What is Similarity Score?

Similarity score is the inverse of distance, making it more intuitive to work with:

Similarity = 1 - Distance

Similarity Score Range:

Similarity = 1.0: Perfect match (distance = 0)
Similarity = 0.5: Moderate similarity (distance = 0.5)
Similarity = 0.0: No similarity (distance = 1.0)

Why Use Similarity Instead of Distance?

Higher numbers = better matches (more intuitive)
Easier to understand thresholds (“I want results with at least 0.7 similarity”)
Standard practice in search systems

Minimum Similarity Threshold

The minimum similarity threshold (also called min_similarity) filters out results that aren’t similar enough to your query. Only documents with similarity scores above the threshold are returned.

How It Works:

System calculates similarity for all documents
Filters out documents below the threshold
Returns only documents that meet or exceed the minimum similarity

Example:

Query: "customer support"
Document A: Similarity = 0.85 ✅ (above threshold of 0.7)
Document B: Similarity = 0.65 ❌ (below threshold of 0.7)
Document C: Similarity = 0.92 ✅ (above threshold of 0.7)
With min_similarity = 0.7, only Documents A and C are returned.

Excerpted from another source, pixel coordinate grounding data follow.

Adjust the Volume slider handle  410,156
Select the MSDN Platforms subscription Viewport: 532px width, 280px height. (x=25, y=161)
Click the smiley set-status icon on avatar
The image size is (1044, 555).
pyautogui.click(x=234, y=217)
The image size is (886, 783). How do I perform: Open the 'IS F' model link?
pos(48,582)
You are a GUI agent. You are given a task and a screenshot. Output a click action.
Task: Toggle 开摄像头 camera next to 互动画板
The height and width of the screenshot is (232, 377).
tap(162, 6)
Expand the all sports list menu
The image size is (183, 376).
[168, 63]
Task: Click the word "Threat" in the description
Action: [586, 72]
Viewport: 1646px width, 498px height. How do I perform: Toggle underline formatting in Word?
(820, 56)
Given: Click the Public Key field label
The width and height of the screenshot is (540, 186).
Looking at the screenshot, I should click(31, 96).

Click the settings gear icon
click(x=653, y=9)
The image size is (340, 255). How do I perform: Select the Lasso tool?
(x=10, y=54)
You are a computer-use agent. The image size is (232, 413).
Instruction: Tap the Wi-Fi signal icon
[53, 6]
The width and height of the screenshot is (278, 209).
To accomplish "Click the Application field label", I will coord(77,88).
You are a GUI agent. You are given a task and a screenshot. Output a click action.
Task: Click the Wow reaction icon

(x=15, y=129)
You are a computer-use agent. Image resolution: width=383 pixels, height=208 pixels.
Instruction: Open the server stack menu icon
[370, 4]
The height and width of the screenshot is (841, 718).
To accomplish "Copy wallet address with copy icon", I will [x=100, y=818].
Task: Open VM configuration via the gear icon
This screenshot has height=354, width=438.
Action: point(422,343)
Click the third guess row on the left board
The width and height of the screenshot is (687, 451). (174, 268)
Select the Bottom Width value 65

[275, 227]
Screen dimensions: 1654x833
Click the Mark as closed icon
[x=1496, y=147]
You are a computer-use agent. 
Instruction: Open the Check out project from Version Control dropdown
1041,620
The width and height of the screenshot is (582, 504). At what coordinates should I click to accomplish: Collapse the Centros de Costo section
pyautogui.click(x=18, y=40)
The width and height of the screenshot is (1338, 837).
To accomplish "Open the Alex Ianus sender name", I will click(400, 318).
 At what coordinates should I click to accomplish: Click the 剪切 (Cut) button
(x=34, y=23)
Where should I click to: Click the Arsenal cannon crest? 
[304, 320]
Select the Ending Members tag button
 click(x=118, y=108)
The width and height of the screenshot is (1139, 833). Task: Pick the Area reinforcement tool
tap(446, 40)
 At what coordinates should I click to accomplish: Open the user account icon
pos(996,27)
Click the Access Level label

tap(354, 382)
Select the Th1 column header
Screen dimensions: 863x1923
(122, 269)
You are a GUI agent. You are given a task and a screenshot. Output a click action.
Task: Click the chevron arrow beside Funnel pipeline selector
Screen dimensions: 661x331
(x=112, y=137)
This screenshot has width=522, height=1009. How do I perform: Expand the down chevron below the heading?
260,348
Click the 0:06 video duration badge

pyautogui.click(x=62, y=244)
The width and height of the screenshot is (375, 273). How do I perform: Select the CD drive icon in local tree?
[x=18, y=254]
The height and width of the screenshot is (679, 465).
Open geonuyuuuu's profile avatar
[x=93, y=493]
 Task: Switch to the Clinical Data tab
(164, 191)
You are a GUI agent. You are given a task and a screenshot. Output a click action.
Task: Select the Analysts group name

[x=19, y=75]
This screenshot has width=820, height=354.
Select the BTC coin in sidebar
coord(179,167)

Choosing the Right Threshold

The threshold you choose depends on your use case and quality requirements:

Low Threshold (0.0 - 0.4):

Use when: You want maximum recall (find everything potentially relevant)
Trade-off: May include less relevant results
Best for: Exploratory searches, research, content discovery
Example: min_similarity = 0.3 for finding all related articles

Medium Threshold (0.4 - 0.7):

Use when: You want balanced precision and recall
Trade-off: Good balance between relevance and coverage
Best for: General-purpose search, knowledge bases
Example: min_similarity = 0.5 for customer support knowledge base

High Threshold (0.7 - 1.0):

Use when: You need high precision (only very relevant results)
Trade-off: May miss some relevant but less similar content
Best for: Specific answers, exact matches, critical applications
Example: min_similarity = 0.8 for finding exact technical documentation

Typical Threshold Values by Use Case

Use Case	Recommended Threshold	Reasoning
Content discovery	0.2 - 0.4	Cast a wide net, find related ideas
General knowledge base	0.5 - 0.6	Balanced relevance and coverage
Technical documentation	0.6 - 0.7	Need precise, accurate results
Customer support	0.5 - 0.7	Balance between finding solutions and accuracy
Research/exploration	0.3 - 0.5	Find related concepts, not just exact matches
Critical answers	0.7 - 0.9	Only return highly confident matches

The Relationship Between Distance and Similarity

Remember: Distance and Similarity are inverses

Distance	Similarity	Meaning	Example
0.0	1.0	Perfect match	Query: “Python tutorial”, Document: “Python tutorial”
0.1	0.9	Very similar	Query: “Python tutorial”, Document: “Learn Python programming”
0.3	0.7	Moderately similar	Query: “Python tutorial”, Document: “Programming guide”
0.5	0.5	Somewhat related	Query: “Python tutorial”, Document: “Software development”
0.7	0.3	Not very similar	Query: “Python tutorial”, Document: “Cooking recipes”
1.0	0.0	Completely different	Query: “Python tutorial”, Document: “Vacation photos”

Conversion Formula:

If you see distance = 0.3, then similarity = 1 - 0.3 = 0.7
If you need similarity ≥ 0.7, then distance must be ≤ 0.3

Why Thresholds Matter

Without a Threshold:

All documents returned, even completely unrelated ones
Low-quality results mixed with good ones
Harder to find what you’re looking for

With Too Low a Threshold:

Includes marginally relevant results
More noise in results
Harder to find the best matches

With Too High a Threshold:

Only very similar results returned
May miss relevant but differently worded content
Fewer results overall

With the Right Threshold:

Filters out noise while keeping relevant results
Better user experience
More focused, useful results

Practical Tips

1. Start with Defaults:

Most systems default to min_similarity = 0.5 or 0.7
Good starting point for most use cases

2. Adjust Based on Results:

Too many irrelevant results? → Raise the threshold
Missing relevant results? → Lower the threshold
Too few results? → Lower the threshold

3. Test with Real Queries:

Try different thresholds with actual user queries
Monitor which results users find helpful
Adjust based on feedback

4. Consider Your Content:

Technical content (specific terminology): Higher threshold (0.6-0.8)
General content (varied language): Lower threshold (0.4-0.6)
Synonym-rich content: Lower threshold to catch variations

5. Monitor Search Quality:

Track average similarity scores of returned results
If consistently low, your content might need improvement
If consistently high, threshold might be too restrictive

Example: Adjusting Thresholds

Scenario: Customer Support Knowledge Base

Initial Setup:

min_similarity = 0.7

Problem: Users complain about missing relevant articles

Investigation:

Review queries: “how do I reset my password”
Found article: “password reset instructions” (similarity = 0.65)
Article was filtered out because 0.65 < 0.7

Solution:

min_similarity = 0.6  (lowered to catch more relevant content)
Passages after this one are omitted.